Aside from potassium, what’s also great about bananas is that they are easy to eat – no juice and no cutting required. Simply have a fresh bowl on your table and tuck in each night. You could even eat them at night in bed without much worry of mess!

There are plenty more fruits which could help your insomnia. Did you know that eating an apple can also be beneficial for sleep? Apples are a good source of vitamin C, vitamin B6 and potassium, which can all promote proper sleep. Vitamin C for instance can decrease blood pressure, helping you to relax. Potassium, as we have already discussed, helps to conduct electrical signals through the body, helping to maintain a regular heart which is vital for sleep. If your heart is beating fast, you won’t be able to relax or calm down enough to induce a deeper relaxed state for sleep. Vitamin B6 is known to reduce stress which is another major barrier when it comes to getting to sleep. Many people stress about work problems or family concerns and these thoughts plague night-time worries.

Another reason you might want to reach for an apple is that they also contain phlorizin, which is a blood sugar-regulating chemical, helping to control your blood glucose levels. Apples contain almost no fat so you shouldn’t feel full or bloated when you try to sleep after eating one.

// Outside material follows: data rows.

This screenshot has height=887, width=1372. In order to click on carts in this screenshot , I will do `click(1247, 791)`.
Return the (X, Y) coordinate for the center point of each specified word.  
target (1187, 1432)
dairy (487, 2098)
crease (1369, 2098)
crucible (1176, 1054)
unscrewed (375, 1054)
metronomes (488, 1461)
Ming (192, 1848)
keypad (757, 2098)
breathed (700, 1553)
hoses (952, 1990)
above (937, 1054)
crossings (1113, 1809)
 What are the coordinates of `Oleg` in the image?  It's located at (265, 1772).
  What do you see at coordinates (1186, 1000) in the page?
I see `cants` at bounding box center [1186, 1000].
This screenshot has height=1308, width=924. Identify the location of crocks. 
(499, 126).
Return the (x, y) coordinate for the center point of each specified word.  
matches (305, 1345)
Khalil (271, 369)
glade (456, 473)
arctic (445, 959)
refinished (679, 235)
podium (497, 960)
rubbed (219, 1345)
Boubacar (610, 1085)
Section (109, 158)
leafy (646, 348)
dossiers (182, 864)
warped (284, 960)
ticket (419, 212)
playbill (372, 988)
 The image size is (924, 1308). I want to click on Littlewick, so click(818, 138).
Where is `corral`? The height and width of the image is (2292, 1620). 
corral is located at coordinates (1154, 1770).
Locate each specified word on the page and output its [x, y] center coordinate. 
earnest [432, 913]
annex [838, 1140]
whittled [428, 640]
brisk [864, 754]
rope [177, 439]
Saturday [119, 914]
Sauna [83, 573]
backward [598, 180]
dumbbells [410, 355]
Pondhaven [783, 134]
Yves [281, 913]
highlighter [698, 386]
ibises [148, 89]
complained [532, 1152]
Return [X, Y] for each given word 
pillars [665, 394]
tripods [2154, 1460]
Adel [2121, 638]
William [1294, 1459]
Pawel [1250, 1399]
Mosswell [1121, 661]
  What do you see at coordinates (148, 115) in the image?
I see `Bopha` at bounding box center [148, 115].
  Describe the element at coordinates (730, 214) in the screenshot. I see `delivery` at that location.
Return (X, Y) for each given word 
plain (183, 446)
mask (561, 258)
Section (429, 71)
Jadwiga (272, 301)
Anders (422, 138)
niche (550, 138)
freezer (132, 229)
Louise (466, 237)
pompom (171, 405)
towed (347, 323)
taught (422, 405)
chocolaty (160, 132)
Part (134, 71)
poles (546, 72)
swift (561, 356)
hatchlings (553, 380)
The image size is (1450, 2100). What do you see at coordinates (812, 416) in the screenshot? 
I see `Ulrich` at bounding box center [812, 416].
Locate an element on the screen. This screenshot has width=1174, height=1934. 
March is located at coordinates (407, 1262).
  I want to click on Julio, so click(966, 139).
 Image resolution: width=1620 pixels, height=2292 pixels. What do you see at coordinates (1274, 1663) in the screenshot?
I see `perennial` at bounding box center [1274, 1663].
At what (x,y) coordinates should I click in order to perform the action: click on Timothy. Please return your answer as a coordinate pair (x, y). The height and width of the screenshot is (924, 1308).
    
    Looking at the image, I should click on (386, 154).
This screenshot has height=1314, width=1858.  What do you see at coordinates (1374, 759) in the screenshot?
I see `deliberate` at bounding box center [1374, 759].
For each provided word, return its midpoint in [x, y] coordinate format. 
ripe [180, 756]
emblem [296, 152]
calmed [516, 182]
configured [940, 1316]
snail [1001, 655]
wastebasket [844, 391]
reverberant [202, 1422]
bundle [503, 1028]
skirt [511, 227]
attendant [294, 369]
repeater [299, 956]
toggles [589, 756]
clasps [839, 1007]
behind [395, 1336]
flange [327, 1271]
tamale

As well as bananas, apples and cherries, other foods can help with sleep. Make sure you drink enough water throughout the day (not right before bed, though!) and also try tucking into healthy options like kale and lettuce.

Green vegetables, such as kale, also contain healthy doses of calcium. Research suggests that being calcium deficient may make it difficult to fall asleep. Fish is another good option to have for your dinner – especially salmon, halibut and tuna. These fish boast vitamin B6, which is needed to make melatonin. If you find staying asleep hard, try adding whole grains to your diet. Whole grains such as bulgur and barley are rich in magnesium and consuming too little magnesium may make it harder to stay asleep throughout the night.

By switching your diet you could see major improvements to your sleep quality.